Try a 1.5v battery and a 150 ohm resistor. Should be about full scale.

Or a 5v supply and a 1k resistor. should be half scale.

Reply to
The Natural Philosopher

You put a calibrated ammeter or multimeter on the appropriate range in series with the movement and a potentiometer (say 5K Ohm) adjust the pot for FSD on the movement under test and the calibrated meter gives the current.

I can't help but add I was surprised you asked this.

Reply to
Graham.

If it were say 50 micro amp, I'm not sure my DVM would measure this.

Reply to
Dave Plowman (News)

why would you take an expensive and fragile 50uA meter and put it in a car?

They are IIRC 10mA.

Reply to
The Natural Philosopher

Take it out and look.

You could have an ammeter in there (Smiths were 10mA for a long time, but I think they were more originally). You could also have an "air core" gauge, which is two opposed fields (more stable needle position against mechanical shocks and cancels supply voltage variations), usually found on other gauges though. More recently it will be a stepper. If it's fairly old post-war Smiths ('40s) it could even be a synchro (fecking rare and valuable on the spares circuit, used in some Bristols and Astons, AFAIR), from when they first started recycling their aircraft instrument lines to go into cars.

Most of mine are stepper motors. If something breaks, it's easier to rebuild a new mechanism into the old shell than it is to pay watchmaker prices to get a Smiths mechanism repaired. This is also why I have what's probably the only pre-war MG with an OBD-II diagnostic connector.

Reply to
Andy Dingley

It is a spare. I'm experimenting with different electronics.
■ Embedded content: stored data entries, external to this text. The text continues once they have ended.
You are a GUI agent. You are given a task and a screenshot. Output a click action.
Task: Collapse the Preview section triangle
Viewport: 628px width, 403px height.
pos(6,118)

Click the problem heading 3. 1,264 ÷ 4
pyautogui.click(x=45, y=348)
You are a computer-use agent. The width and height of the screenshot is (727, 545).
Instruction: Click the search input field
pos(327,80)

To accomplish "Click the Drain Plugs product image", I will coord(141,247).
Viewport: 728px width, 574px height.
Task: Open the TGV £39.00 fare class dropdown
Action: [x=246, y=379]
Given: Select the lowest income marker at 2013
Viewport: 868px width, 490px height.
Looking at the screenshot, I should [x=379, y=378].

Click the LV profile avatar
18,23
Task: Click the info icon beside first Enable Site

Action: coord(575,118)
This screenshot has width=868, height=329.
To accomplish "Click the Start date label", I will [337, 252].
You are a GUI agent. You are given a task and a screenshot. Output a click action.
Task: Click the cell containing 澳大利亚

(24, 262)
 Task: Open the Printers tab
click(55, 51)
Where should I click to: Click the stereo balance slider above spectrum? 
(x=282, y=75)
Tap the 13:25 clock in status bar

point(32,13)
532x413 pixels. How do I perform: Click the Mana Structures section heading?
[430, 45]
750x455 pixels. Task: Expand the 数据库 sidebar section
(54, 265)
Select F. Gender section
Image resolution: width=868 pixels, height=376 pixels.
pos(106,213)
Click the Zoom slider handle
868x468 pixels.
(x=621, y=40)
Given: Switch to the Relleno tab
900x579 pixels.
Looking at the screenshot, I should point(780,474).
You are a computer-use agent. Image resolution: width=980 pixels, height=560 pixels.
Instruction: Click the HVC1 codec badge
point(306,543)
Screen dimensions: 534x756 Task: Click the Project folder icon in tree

It's a moving coil type with a scale of approx 120 degrees. Late '70s. And it's not 10 mA.

Reply to
Dave Plowman (News)

It's not. The original electronic type may well have been.

Reply to
Dave Plowman (News)

Well even a really cheap DVM will do 50 microamps if you put a suitable resistor in series with the test item and put the DVM across the resistor and use volts.

Reply to
dennis

Real motorbikes were still using these in the 50's and 60's. Could never figure out how they worked, and never managed to fix a broken one. Admittedly my smallest tool was a 1/4 Whitworth spanner.

Reply to
Newshound

I doubt 50microamp, not robust enough! Stick a variable resistance[1] in series with the meter and 12volts, adjust for FSD, measure value of resistor with mutleymeter and I=V/R

[1] If 50 microamps start with at least 270K.